[Opening Exercise input section]

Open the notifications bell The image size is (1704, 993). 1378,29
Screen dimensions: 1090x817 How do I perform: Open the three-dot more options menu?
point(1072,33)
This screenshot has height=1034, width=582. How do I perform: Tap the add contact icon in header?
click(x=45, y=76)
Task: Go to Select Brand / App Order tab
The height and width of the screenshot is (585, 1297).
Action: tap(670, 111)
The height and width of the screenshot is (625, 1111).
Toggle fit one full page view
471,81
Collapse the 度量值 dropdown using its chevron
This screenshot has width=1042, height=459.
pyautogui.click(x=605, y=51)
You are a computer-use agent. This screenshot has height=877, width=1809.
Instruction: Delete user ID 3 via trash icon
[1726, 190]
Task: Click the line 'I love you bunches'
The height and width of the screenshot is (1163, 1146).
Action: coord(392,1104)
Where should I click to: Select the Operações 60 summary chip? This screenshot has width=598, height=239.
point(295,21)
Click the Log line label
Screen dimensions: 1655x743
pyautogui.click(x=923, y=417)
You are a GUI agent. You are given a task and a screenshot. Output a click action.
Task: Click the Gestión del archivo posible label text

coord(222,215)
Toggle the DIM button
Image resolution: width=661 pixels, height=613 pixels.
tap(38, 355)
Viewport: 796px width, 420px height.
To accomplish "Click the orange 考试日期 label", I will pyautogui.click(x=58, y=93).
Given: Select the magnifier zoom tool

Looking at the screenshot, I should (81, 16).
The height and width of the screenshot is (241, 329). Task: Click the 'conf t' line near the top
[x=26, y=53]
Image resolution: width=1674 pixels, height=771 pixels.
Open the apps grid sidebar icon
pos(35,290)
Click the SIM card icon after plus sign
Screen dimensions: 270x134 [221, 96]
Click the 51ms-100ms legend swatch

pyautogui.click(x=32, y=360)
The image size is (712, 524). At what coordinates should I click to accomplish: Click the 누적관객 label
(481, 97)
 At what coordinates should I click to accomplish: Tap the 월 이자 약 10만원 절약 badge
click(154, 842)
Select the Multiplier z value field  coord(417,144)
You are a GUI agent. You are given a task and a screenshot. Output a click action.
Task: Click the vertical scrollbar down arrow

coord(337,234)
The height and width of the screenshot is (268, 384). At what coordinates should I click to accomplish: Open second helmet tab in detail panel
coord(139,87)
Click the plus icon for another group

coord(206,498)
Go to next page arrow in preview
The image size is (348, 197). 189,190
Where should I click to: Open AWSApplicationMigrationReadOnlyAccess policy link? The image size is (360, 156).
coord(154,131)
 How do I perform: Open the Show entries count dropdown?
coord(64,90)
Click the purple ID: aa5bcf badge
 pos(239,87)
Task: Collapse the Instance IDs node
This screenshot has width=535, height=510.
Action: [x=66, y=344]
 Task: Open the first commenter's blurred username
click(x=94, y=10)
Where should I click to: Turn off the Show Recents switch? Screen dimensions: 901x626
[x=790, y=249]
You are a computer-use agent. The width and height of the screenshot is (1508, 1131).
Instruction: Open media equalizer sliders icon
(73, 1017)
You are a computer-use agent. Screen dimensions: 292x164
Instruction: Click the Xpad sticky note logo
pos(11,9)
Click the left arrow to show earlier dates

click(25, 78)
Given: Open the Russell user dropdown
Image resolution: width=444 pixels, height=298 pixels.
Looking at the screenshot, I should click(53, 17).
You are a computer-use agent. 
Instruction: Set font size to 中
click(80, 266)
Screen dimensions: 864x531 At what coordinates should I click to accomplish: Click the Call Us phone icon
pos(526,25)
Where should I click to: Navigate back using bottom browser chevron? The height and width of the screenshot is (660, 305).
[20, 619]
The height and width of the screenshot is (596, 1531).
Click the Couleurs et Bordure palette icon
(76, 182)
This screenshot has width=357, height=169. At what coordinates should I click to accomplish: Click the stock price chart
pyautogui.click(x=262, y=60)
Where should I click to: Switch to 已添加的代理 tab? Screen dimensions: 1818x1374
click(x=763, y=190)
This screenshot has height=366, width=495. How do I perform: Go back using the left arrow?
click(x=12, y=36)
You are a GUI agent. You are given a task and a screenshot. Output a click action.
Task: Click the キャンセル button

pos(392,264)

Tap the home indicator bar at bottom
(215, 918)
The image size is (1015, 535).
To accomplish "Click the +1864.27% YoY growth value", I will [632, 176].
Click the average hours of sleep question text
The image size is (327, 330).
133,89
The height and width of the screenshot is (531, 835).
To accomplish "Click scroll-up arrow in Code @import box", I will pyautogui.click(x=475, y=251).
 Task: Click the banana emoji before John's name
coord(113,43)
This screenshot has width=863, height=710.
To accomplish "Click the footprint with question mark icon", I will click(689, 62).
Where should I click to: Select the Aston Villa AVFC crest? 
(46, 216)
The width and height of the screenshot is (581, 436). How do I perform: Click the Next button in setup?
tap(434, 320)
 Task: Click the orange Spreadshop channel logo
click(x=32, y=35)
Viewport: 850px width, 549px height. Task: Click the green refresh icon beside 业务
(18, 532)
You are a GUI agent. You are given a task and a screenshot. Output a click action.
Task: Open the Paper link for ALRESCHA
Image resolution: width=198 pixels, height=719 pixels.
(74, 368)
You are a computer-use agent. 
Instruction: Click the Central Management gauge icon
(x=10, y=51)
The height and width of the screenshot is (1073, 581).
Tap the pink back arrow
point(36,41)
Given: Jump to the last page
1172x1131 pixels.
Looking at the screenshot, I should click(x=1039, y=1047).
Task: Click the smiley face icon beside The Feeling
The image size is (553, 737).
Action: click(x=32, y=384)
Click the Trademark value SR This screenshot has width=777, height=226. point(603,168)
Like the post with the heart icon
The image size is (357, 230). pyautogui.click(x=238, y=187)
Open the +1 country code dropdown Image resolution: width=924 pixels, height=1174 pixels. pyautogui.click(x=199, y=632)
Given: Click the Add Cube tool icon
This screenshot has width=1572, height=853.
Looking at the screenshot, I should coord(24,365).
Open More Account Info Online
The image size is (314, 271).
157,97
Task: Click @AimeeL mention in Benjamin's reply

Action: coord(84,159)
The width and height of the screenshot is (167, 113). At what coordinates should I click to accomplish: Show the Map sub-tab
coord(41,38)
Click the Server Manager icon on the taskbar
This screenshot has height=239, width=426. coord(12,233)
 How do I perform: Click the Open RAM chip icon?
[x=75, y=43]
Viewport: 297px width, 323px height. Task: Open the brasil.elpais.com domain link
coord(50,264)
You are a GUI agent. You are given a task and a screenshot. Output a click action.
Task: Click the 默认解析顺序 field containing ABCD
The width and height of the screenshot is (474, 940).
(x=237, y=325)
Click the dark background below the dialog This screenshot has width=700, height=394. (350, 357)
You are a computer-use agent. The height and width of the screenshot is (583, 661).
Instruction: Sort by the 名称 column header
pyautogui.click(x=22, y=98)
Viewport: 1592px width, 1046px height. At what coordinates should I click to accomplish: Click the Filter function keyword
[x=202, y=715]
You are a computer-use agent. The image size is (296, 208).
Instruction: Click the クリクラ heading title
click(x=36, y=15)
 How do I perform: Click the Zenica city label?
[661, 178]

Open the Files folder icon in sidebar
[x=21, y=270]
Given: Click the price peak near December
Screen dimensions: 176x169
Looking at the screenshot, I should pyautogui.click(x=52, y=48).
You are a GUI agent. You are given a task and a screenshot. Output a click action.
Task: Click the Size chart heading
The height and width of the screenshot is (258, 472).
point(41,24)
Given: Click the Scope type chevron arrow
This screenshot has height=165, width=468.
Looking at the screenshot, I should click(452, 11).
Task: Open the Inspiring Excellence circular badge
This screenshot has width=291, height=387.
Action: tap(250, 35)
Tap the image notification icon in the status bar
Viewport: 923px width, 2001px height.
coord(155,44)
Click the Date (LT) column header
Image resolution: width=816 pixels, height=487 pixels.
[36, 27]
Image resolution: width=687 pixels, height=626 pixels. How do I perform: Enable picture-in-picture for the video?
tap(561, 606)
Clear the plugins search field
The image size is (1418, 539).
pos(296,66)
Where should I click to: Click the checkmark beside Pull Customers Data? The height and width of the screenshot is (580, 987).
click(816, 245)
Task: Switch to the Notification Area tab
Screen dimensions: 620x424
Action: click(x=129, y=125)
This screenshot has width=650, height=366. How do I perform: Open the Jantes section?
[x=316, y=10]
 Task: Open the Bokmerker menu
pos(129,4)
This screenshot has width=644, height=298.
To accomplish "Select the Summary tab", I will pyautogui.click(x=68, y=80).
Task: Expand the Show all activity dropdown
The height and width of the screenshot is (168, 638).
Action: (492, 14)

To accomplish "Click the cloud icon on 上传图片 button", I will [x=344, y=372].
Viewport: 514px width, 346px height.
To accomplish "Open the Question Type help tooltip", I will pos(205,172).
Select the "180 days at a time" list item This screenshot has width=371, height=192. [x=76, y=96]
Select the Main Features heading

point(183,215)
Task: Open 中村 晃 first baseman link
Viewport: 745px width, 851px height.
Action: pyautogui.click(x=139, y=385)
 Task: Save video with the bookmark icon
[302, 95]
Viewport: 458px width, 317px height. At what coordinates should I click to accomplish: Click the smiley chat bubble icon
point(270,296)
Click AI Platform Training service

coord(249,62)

[Closing Exercise input section]

■ Work instruction
Once you reach the line that contains "This screenshot has width=650, height=366.", print it and every line after it exactly as written, stopping at the last line of the records and adding nothing.

■ Solution
This screenshot has width=650, height=366. How do I perform: Open the Jantes section?
[x=316, y=10]
 Task: Open the Bokmerker menu
pos(129,4)
This screenshot has width=644, height=298.
To accomplish "Select the Summary tab", I will pyautogui.click(x=68, y=80).
Task: Expand the Show all activity dropdown
The height and width of the screenshot is (168, 638).
Action: (492, 14)

To accomplish "Click the cloud icon on 上传图片 button", I will [x=344, y=372].
Viewport: 514px width, 346px height.
To accomplish "Open the Question Type help tooltip", I will pos(205,172).
Select the "180 days at a time" list item This screenshot has width=371, height=192. [x=76, y=96]
Select the Main Features heading

point(183,215)
Task: Open 中村 晃 first baseman link
Viewport: 745px width, 851px height.
Action: pyautogui.click(x=139, y=385)
 Task: Save video with the bookmark icon
[302, 95]
Viewport: 458px width, 317px height. At what coordinates should I click to accomplish: Click the smiley chat bubble icon
point(270,296)
Click AI Platform Training service

coord(249,62)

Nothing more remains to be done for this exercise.